Research & Papers

RAPT: New wrapper boosts multi-label classification 2x over few-shot LLMs

0.87 Macro-F1, 115x faster — no retraining needed.

Deep Dive

RAPT (Retrieval-Augmented Post-hoc Thresholding) addresses a core challenge in industrial multi-label document classification: how to dynamically set label selection thresholds per document without retraining the underlying model. Standard global thresholds fail under OCR noise, label imbalance, and evolving document formats. RAPT works as a model-agnostic wrapper that, for each query document, retrieves similar labeled documents and adapts the threshold using their known outcomes — e.g., by averaging label counts or calibrating cutoff scores. This lets any predictor (metric learning encoders or fine-tuned transformers) produce better label sets post-hoc.

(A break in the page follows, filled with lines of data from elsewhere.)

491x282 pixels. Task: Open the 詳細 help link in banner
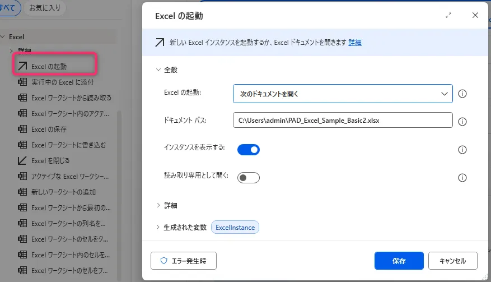[355, 42]
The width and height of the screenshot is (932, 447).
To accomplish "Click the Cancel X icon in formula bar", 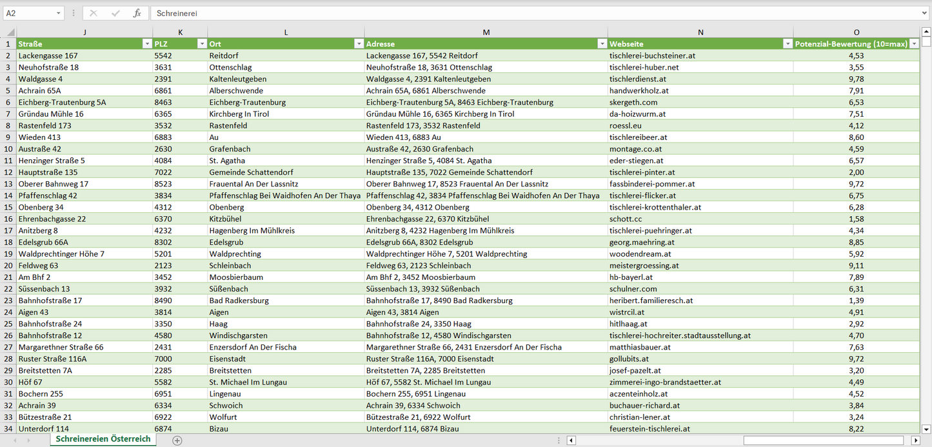I will tap(94, 13).
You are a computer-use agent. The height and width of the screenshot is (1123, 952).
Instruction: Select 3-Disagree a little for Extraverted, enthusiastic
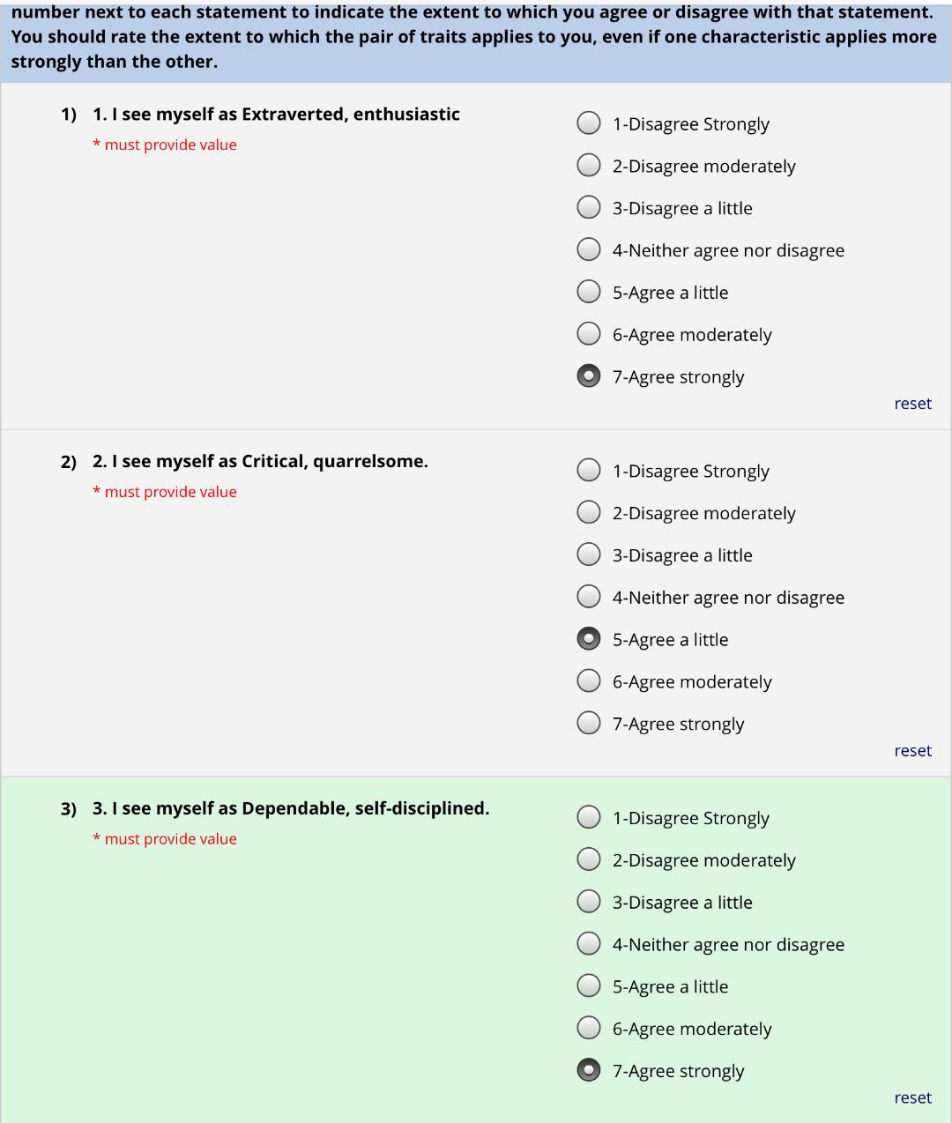(589, 208)
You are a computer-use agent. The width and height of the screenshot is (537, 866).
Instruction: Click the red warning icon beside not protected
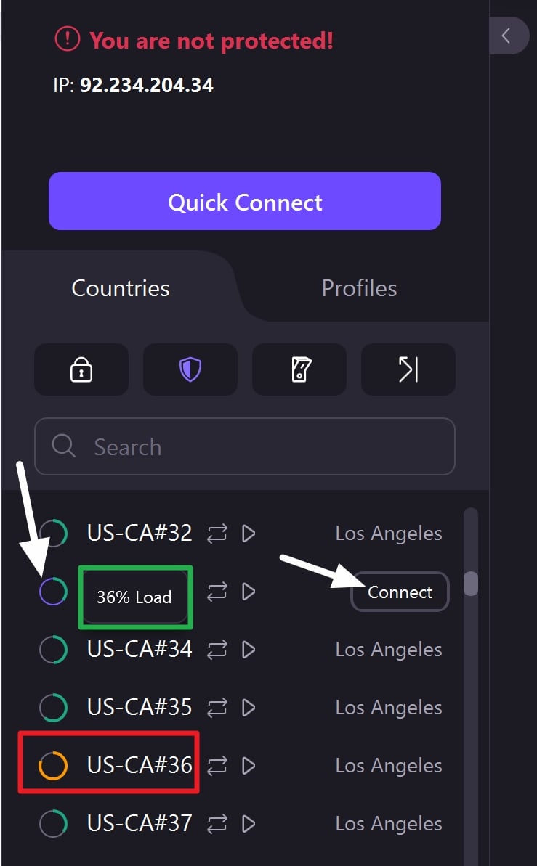(68, 40)

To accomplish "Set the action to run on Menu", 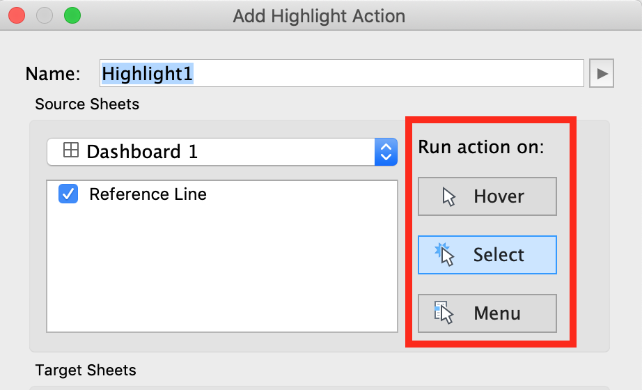I will (487, 313).
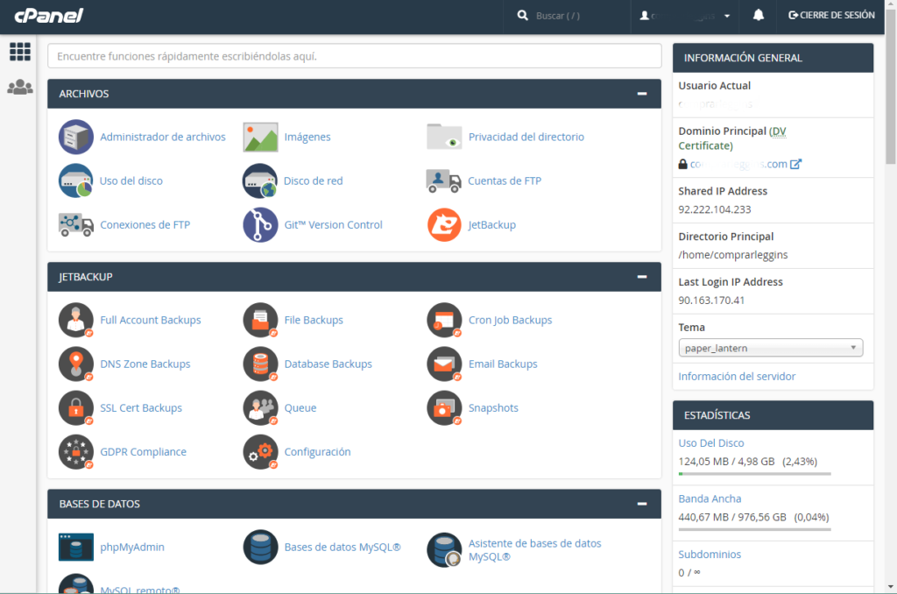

Evaluated on one industrial dataset and six public benchmarks, RAPT consistently outperformed global and label-wise static thresholds. Best results came from metric learning classifiers hitting 0.87 Macro-F1 on the industrial corpus, while fine-tuned transformers averaged 0.775 Macro-F1. Crucially, RAPT beat few-shot LLM baselines (K=5) by 2x in accuracy while being 115x faster in inference and using 13.5x less GPU memory — a massive efficiency gain for production pipelines.

Key Points
  • RAPT is model-agnostic: works with any classifier that provides document embeddings and confidence scores.
  • Achieved 0.87 Macro-F1 on industrial data with metric learners, outperforming few-shot LLMs by 2x.
  • Reduces inference time by 115x and GPU memory by 13.5x vs. few-shot LLM baselines.

Why It Matters

Enables accurate multi-label classification without costly retraining or LLM inference, ideal for high-volume document pipelines.